▸ The problem
The task calls for the lines from the start of the entries below through the line with "968x413 pixels.", given again verbatim, with every picture dropped.

[[ Data for the task, beginning ]]

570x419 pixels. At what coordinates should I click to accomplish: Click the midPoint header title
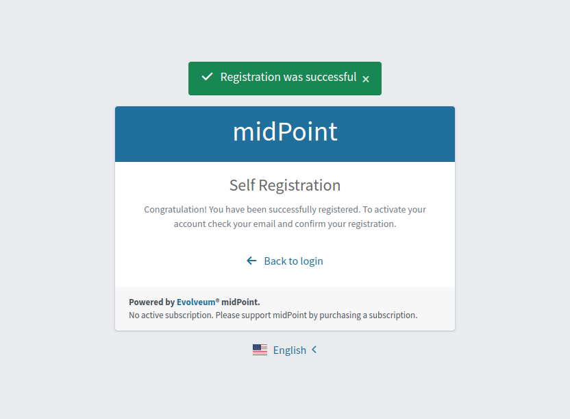pyautogui.click(x=285, y=132)
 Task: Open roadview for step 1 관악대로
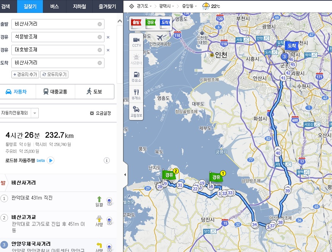point(109,200)
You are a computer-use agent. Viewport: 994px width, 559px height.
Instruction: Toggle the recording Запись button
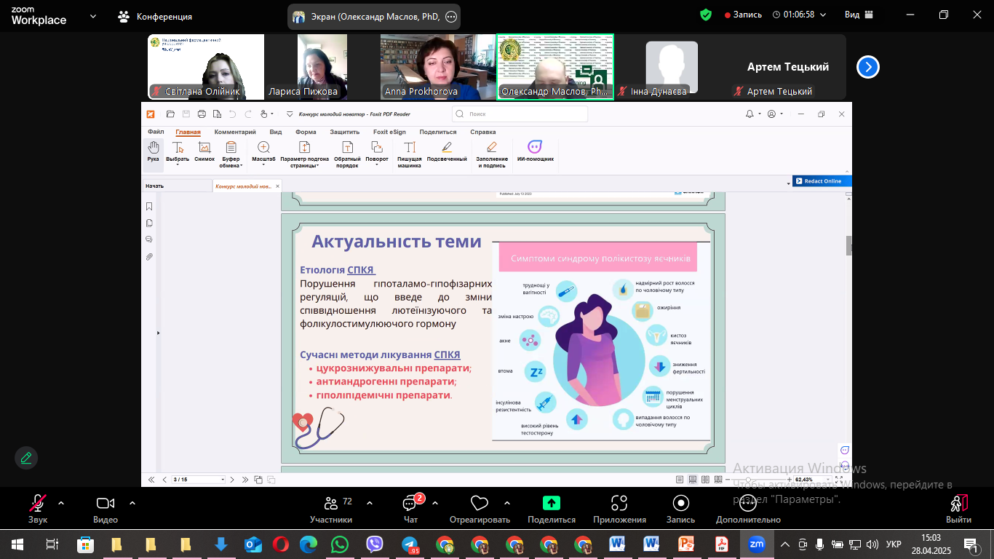click(x=680, y=509)
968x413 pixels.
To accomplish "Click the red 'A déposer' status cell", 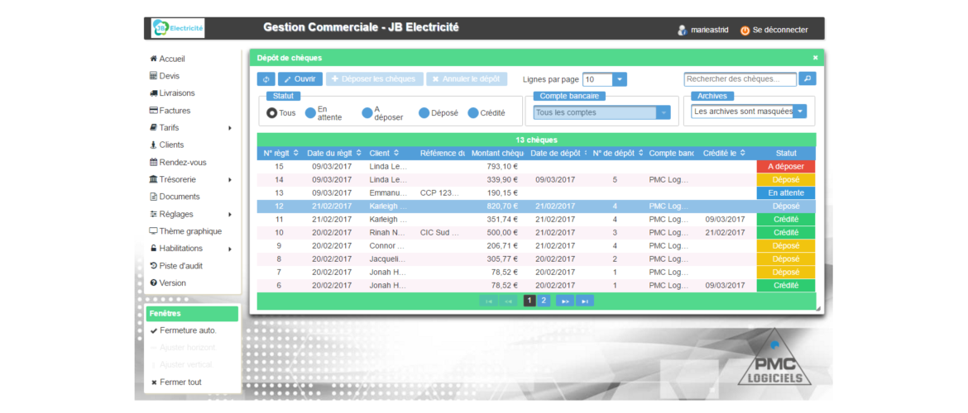I will pos(785,166).
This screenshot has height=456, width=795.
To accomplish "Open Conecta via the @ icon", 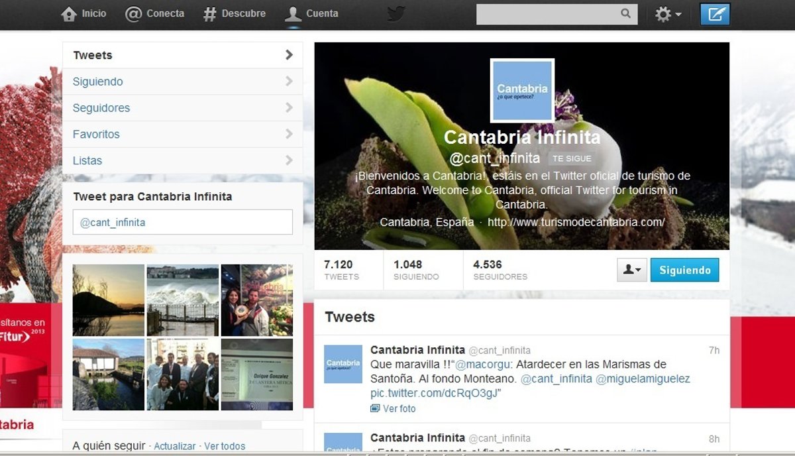I will (x=133, y=14).
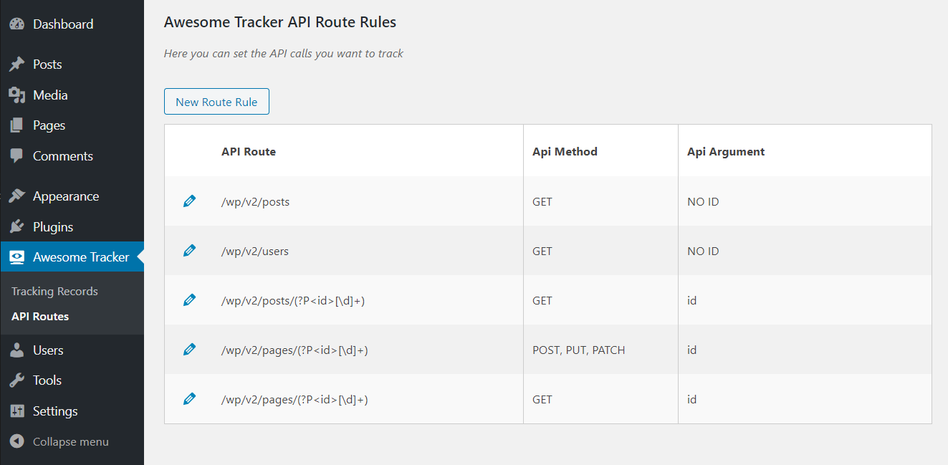The width and height of the screenshot is (948, 465).
Task: Click the Plugins plug icon
Action: pyautogui.click(x=17, y=227)
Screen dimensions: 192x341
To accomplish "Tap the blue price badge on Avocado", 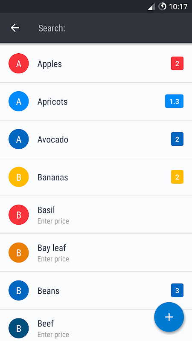I will click(x=177, y=139).
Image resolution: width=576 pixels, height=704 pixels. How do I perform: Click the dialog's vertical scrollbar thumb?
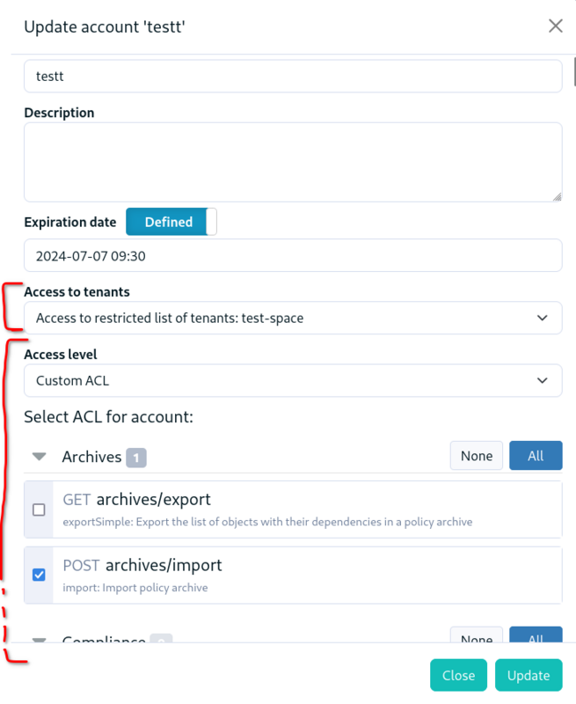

[[ Data for the task, end ]]

▸ Answer below
570x419 pixels. At what coordinates should I click to accomplish: Click the midPoint header title
pyautogui.click(x=285, y=132)
 Task: Open roadview for step 1 관악대로
point(109,200)
You are a computer-use agent. Viewport: 994px width, 559px height.
Instruction: Toggle the recording Запись button
click(x=680, y=509)
968x413 pixels.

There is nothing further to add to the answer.